The decreased dependance and personalization however are what I feel is going to propel the Apple Watch into the future. In addition to those things, the data shows the same as Best Buy is sold out of nearly all of the ones they had in stock and the Apple Watch 2 will be released in a few short months. It’s presence is about to explode. On Christmas day I’d love to see the statistics for how many people are now using them. Both men and women as both the 42mm and the 38mm were sold out in masculine and feminine colors.
I didn’t want a fitbit. I didn’t want a Garmin. I didn’t need a product that was JUST a fitness tracker. I didn’t really NEED anything at all actually. But I wanted a fitness tracker. I just also wanted it to be connected to a really nice timepiece. It does those well, in addition to, the weather, the news, twitter, Instagram, heart rate, activity, texting, calling, etc., etc. It has it all and does it all well, like the iPhone. I didn’t need all those things, but if it was a fitness tracker that had a really nice watch that could also be customized, then I would be willing to try it.

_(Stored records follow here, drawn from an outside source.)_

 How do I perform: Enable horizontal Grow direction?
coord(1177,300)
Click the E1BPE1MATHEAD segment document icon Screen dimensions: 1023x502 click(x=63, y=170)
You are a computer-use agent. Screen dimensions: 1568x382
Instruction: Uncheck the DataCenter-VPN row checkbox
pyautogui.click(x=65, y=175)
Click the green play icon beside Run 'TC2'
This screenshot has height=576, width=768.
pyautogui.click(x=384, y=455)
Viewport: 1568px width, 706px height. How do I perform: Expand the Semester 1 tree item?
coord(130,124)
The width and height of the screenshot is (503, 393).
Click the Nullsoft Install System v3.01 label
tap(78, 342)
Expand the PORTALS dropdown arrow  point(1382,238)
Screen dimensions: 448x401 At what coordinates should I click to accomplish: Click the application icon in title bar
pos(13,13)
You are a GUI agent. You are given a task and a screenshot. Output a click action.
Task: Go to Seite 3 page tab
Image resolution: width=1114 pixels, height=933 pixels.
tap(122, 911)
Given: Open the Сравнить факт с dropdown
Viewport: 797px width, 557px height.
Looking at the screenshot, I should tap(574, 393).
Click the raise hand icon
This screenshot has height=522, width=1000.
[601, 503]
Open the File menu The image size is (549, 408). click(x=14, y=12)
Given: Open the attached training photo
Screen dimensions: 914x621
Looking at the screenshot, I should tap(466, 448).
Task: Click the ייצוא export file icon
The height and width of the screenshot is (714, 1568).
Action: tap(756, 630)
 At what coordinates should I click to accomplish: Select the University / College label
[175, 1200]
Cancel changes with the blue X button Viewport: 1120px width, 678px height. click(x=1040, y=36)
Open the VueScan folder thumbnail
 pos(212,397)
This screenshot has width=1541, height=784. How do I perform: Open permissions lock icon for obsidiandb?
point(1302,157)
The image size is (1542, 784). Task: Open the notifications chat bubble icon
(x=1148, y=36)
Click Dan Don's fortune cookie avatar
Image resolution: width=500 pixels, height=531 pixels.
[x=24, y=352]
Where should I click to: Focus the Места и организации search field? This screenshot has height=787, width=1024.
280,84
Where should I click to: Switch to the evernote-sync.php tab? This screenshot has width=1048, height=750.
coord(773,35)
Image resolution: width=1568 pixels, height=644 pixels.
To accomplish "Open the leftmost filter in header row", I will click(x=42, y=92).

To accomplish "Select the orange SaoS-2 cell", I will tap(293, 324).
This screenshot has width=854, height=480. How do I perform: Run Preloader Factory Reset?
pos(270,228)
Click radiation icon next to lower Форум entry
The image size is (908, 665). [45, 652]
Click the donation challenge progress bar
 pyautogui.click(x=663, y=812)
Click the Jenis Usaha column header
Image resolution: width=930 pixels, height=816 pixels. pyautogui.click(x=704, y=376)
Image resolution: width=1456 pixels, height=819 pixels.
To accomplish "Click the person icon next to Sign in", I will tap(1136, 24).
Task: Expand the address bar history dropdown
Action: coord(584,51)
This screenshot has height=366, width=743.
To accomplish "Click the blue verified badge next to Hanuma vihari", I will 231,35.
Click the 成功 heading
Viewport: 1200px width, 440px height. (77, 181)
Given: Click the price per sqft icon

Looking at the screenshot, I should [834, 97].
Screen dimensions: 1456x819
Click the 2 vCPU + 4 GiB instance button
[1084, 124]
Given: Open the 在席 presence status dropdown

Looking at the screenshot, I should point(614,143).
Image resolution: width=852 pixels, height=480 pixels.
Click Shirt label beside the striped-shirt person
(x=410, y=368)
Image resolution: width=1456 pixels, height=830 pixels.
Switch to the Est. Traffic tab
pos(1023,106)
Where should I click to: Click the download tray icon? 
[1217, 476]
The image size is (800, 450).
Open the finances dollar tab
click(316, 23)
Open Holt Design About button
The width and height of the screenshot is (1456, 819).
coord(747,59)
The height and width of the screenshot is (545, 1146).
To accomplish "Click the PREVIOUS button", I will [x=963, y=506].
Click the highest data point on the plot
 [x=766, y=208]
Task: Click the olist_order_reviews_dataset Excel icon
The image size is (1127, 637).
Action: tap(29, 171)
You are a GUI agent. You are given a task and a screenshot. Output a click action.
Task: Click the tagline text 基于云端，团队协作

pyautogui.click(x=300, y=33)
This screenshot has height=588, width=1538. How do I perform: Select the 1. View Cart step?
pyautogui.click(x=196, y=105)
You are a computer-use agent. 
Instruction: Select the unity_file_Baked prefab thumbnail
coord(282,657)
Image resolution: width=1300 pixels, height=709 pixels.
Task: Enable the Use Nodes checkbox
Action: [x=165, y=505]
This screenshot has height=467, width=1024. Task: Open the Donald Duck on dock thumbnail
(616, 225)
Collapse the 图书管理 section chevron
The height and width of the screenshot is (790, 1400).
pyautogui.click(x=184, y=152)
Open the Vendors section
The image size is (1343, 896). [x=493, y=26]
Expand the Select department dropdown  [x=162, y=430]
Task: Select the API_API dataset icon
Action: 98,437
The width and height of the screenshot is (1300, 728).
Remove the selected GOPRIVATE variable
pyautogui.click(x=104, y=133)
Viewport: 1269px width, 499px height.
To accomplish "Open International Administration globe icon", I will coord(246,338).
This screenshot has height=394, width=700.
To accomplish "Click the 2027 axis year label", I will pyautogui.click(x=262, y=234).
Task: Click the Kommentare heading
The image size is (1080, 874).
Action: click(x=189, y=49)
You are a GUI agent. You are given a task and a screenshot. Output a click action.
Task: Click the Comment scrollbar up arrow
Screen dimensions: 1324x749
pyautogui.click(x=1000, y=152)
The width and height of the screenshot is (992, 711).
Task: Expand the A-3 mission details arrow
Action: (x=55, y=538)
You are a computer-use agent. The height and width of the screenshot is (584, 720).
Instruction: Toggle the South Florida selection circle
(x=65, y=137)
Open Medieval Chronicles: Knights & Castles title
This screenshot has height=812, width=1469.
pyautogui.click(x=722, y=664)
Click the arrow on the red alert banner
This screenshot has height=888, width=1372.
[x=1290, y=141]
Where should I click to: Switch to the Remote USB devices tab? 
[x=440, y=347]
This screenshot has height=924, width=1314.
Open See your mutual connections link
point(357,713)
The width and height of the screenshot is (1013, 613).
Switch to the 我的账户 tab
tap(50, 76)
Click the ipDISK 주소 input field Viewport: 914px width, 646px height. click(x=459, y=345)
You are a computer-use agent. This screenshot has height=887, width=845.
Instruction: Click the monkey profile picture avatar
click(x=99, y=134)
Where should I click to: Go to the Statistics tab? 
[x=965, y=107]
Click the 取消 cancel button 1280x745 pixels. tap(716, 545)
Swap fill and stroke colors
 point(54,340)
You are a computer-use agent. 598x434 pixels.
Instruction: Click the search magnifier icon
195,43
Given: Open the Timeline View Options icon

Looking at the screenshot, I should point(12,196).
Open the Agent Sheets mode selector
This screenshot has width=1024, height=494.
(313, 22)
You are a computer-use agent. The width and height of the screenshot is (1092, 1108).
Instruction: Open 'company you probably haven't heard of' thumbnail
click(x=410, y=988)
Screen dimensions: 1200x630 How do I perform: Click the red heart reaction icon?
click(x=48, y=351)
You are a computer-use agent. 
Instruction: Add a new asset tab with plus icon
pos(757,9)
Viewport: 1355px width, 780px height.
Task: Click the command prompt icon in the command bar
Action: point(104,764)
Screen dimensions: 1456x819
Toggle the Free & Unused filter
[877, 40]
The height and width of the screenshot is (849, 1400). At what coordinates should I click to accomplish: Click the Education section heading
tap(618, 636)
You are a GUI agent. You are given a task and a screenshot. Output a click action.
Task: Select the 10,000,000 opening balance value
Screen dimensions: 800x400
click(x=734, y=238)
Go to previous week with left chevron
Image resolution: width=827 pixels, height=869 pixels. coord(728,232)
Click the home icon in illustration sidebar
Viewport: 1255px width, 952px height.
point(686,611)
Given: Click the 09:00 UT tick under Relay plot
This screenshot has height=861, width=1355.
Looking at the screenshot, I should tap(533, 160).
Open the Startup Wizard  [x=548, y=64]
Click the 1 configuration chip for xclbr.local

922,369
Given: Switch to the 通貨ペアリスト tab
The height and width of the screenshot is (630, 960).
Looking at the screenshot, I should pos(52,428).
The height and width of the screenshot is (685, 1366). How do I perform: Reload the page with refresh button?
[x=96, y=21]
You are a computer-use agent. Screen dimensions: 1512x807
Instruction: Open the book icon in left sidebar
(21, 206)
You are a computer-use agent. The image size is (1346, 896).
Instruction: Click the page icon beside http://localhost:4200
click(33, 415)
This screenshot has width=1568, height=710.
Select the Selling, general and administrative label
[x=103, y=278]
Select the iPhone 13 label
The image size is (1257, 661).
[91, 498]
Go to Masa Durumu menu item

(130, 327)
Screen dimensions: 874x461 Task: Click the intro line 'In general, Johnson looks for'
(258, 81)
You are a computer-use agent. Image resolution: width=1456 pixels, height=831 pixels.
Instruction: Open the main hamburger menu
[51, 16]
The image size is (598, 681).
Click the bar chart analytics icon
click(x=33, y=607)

And I love watches. I’d have a wine cellar full of them if I could afford it. The great thing about the Apple Watch however is that I don’t have to keep switching my watches to match my mood or my outfit. I can just change the face. If I want a timelapse of New York or Paris, Viola, and tres bien. If I want a chronograph that looks like a Citizen, I hard press and I change it. If I want my Twitter feed or CNN, hard press and done. I have a stop watch and an alarm that does a really good job of calmly waking me up. I have notifications that are not in my face and not blaringly loud. I have my heart rate for exercise and a little personal trainer that tells me I should stand a little more or exercise a little more. Calm and quiet suggestions that don’t interrupt my life, just pleasantly remind me that there are things going on that I should be aware of.
Battery life was scary for me. I didn’t know what to expect. My expectations were exceeded. I take it off during my morning commute of a half hour, I place it on the seat next to me, and it charges to 100%. I wear it all day and night, and then the next day I rinse and repeat. The only drain is on my iPhone, but I have always carried around a battery case because I use it so much.
Fortunately for all the people about to wake up on Christmas morning, they are going to be very very happy to find a new Watch under their tree. Unfortunately for all those companies and people invested in wearable technology that is not the Apple Watch, I believe on Christmas morning, they are about to realize that Apple somehow did it again and calmly and quietly and securely and without changing their fundamental beliefs, just took over another market. And this market, wearable technology, health and fitness monitoring, IoT, this market is the future. This market is what the cellphone market was like when the iPhone was introduced. The IoT is coming, and I believe Apple just dominated.